Here lies the central contradiction: we want change, but without the price of failure. We want to act, but not if it means delay, ambiguity, or loss. Yet intentionality requires exactly that: sustaining uncertainty, facing the risk that our actions may not suffice, or may even go wrong. But that risk is what opens the possibility for true novelty: transformation requires going through it.

Intentionality confronts us with the real: not what we say we are, but what we actually are when we act, or more brutally, when we fail. There, the most feared core emerges: the possibility of failure, of falling short, of discovering we cannot be what we want, or that being it is not what we expected. Good intentions, on the other hand, shield the self from that confrontation. They keep us safe, afloat in the stability of “wanting to be,” always free of consequences.

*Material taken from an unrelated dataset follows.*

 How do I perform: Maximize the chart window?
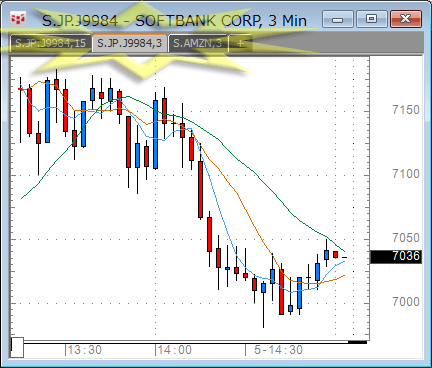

That is their real trap: they anesthetize us to an invisible failure—that of doing nothing. But that failure doesn’t hurt, because it’s cushioned by social discourse: you posted, you tried, you bought it. You did the right thing. Everyone around you does the same. The environment returns a symbolic pat on the back: “it’s the intention that counts.” No one can fault you—except, perhaps, yourself.

Perhaps we are in an era that has perfected the art of saying without doing, of empathizing without engaging, of denouncing without changing. Good intentions serve as containment: they avoid the ethical rupture of admitting we won’t act. They let us go on without guilt, propped up by a system that turns inaction into a socially acceptable gesture, wrapped in praise, emojis, and automatic reactions. We have replaced difficult decisions with an endless stream of canned emotions.

If we do not regain intentionality—that capacity to act beyond the gesture—we risk living in a perpetual theater of predictable gestures and recycled emotions, where everything seems to matter, but nothing changes, where everyone wants the best, but no one is willing to pay its price.

To act is not simply to want. It is, above all, to maintain direction when the background music has faded, to keep interest alive without canned laughter, to endure uncertainty and difficulty without the automatic approval of an emoji or a like.